• **Dataset extract**
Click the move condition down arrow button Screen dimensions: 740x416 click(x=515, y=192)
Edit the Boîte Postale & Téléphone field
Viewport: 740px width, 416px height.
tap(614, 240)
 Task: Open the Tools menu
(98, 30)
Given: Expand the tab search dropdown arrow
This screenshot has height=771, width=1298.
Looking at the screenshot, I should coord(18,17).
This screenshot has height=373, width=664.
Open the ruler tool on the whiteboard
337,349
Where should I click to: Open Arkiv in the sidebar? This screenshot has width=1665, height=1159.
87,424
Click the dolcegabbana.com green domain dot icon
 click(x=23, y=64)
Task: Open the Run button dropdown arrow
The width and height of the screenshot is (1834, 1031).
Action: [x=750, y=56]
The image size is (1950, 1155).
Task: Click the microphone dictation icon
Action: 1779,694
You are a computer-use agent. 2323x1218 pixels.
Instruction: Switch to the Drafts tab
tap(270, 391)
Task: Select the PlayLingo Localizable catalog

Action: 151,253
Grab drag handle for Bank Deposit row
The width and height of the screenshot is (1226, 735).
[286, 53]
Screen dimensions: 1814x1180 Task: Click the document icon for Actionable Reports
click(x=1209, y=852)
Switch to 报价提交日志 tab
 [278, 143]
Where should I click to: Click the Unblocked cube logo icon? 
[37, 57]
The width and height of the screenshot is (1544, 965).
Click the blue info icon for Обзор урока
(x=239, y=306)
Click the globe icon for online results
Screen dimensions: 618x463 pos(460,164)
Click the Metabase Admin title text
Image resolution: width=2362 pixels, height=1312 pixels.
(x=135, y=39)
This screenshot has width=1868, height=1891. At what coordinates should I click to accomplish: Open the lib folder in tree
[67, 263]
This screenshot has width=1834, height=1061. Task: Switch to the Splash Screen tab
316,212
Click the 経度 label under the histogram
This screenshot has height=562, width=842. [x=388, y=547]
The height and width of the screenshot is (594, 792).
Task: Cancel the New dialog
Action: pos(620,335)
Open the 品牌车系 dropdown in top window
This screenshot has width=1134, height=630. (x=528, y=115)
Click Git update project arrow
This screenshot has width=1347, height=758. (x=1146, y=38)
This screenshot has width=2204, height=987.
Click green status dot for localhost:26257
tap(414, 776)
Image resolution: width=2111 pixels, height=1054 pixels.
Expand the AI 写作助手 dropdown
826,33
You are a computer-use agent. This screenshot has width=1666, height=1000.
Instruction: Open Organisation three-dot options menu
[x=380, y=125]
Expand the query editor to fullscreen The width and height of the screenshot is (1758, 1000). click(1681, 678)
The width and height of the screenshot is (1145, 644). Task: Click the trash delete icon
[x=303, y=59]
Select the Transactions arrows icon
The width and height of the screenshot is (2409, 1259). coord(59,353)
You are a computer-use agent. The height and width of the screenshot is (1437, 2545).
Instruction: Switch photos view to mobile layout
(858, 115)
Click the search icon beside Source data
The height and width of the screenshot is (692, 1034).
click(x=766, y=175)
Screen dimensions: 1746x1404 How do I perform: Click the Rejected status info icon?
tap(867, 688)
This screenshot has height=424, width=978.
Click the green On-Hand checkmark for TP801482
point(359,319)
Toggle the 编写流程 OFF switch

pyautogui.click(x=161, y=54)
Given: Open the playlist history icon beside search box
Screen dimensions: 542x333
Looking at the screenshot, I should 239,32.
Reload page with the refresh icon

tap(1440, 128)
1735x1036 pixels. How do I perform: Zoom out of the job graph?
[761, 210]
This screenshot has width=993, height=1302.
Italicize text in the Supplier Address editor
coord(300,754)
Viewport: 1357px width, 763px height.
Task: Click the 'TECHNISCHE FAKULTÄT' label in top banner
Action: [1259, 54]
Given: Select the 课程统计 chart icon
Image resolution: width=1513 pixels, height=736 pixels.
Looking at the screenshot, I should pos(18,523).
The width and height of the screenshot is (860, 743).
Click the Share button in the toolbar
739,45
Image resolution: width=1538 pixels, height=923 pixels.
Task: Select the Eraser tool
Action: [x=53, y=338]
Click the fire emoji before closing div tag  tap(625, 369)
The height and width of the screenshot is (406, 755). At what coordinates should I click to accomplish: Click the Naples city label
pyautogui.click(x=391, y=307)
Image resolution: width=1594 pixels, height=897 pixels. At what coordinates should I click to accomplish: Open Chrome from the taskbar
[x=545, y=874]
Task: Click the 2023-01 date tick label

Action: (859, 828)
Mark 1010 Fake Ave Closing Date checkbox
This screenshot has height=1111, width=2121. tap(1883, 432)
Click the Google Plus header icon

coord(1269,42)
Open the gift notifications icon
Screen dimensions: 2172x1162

• **Exercise**
Line by line, write out the records above exactly.

• **Result of the exercise**
Click the move condition down arrow button Screen dimensions: 740x416 click(x=515, y=192)
Edit the Boîte Postale & Téléphone field
Viewport: 740px width, 416px height.
tap(614, 240)
 Task: Open the Tools menu
(98, 30)
Given: Expand the tab search dropdown arrow
This screenshot has height=771, width=1298.
Looking at the screenshot, I should coord(18,17).
This screenshot has height=373, width=664.
Open the ruler tool on the whiteboard
337,349
Where should I click to: Open Arkiv in the sidebar? This screenshot has width=1665, height=1159.
87,424
Click the dolcegabbana.com green domain dot icon
 click(x=23, y=64)
Task: Open the Run button dropdown arrow
The width and height of the screenshot is (1834, 1031).
Action: [x=750, y=56]
The image size is (1950, 1155).
Task: Click the microphone dictation icon
Action: 1779,694
You are a computer-use agent. 2323x1218 pixels.
Instruction: Switch to the Drafts tab
tap(270, 391)
Task: Select the PlayLingo Localizable catalog

Action: 151,253
Grab drag handle for Bank Deposit row
The width and height of the screenshot is (1226, 735).
[286, 53]
Screen dimensions: 1814x1180 Task: Click the document icon for Actionable Reports
click(x=1209, y=852)
Switch to 报价提交日志 tab
 [278, 143]
Where should I click to: Click the Unblocked cube logo icon? 
[37, 57]
The width and height of the screenshot is (1544, 965).
Click the blue info icon for Обзор урока
(x=239, y=306)
Click the globe icon for online results
Screen dimensions: 618x463 pos(460,164)
Click the Metabase Admin title text
Image resolution: width=2362 pixels, height=1312 pixels.
(x=135, y=39)
This screenshot has width=1868, height=1891. At what coordinates should I click to accomplish: Open the lib folder in tree
[67, 263]
This screenshot has width=1834, height=1061. Task: Switch to the Splash Screen tab
316,212
Click the 経度 label under the histogram
This screenshot has height=562, width=842. [x=388, y=547]
The height and width of the screenshot is (594, 792).
Task: Cancel the New dialog
Action: pos(620,335)
Open the 品牌车系 dropdown in top window
This screenshot has width=1134, height=630. (x=528, y=115)
Click Git update project arrow
This screenshot has width=1347, height=758. (x=1146, y=38)
This screenshot has width=2204, height=987.
Click green status dot for localhost:26257
tap(414, 776)
Image resolution: width=2111 pixels, height=1054 pixels.
Expand the AI 写作助手 dropdown
826,33
You are a computer-use agent. This screenshot has width=1666, height=1000.
Instruction: Open Organisation three-dot options menu
[x=380, y=125]
Expand the query editor to fullscreen The width and height of the screenshot is (1758, 1000). click(1681, 678)
The width and height of the screenshot is (1145, 644). Task: Click the trash delete icon
[x=303, y=59]
Select the Transactions arrows icon
The width and height of the screenshot is (2409, 1259). coord(59,353)
You are a computer-use agent. The height and width of the screenshot is (1437, 2545).
Instruction: Switch photos view to mobile layout
(858, 115)
Click the search icon beside Source data
The height and width of the screenshot is (692, 1034).
click(x=766, y=175)
Screen dimensions: 1746x1404 How do I perform: Click the Rejected status info icon?
tap(867, 688)
This screenshot has height=424, width=978.
Click the green On-Hand checkmark for TP801482
point(359,319)
Toggle the 编写流程 OFF switch

pyautogui.click(x=161, y=54)
Given: Open the playlist history icon beside search box
Screen dimensions: 542x333
Looking at the screenshot, I should 239,32.
Reload page with the refresh icon

tap(1440, 128)
1735x1036 pixels. How do I perform: Zoom out of the job graph?
[761, 210]
This screenshot has width=993, height=1302.
Italicize text in the Supplier Address editor
coord(300,754)
Viewport: 1357px width, 763px height.
Task: Click the 'TECHNISCHE FAKULTÄT' label in top banner
Action: [1259, 54]
Given: Select the 课程统计 chart icon
Image resolution: width=1513 pixels, height=736 pixels.
Looking at the screenshot, I should pos(18,523).
The width and height of the screenshot is (860, 743).
Click the Share button in the toolbar
739,45
Image resolution: width=1538 pixels, height=923 pixels.
Task: Select the Eraser tool
Action: [x=53, y=338]
Click the fire emoji before closing div tag  tap(625, 369)
The height and width of the screenshot is (406, 755). At what coordinates should I click to accomplish: Click the Naples city label
pyautogui.click(x=391, y=307)
Image resolution: width=1594 pixels, height=897 pixels. At what coordinates should I click to accomplish: Open Chrome from the taskbar
[x=545, y=874]
Task: Click the 2023-01 date tick label

Action: (859, 828)
Mark 1010 Fake Ave Closing Date checkbox
This screenshot has height=1111, width=2121. tap(1883, 432)
Click the Google Plus header icon

coord(1269,42)
Open the gift notifications icon
Screen dimensions: 2172x1162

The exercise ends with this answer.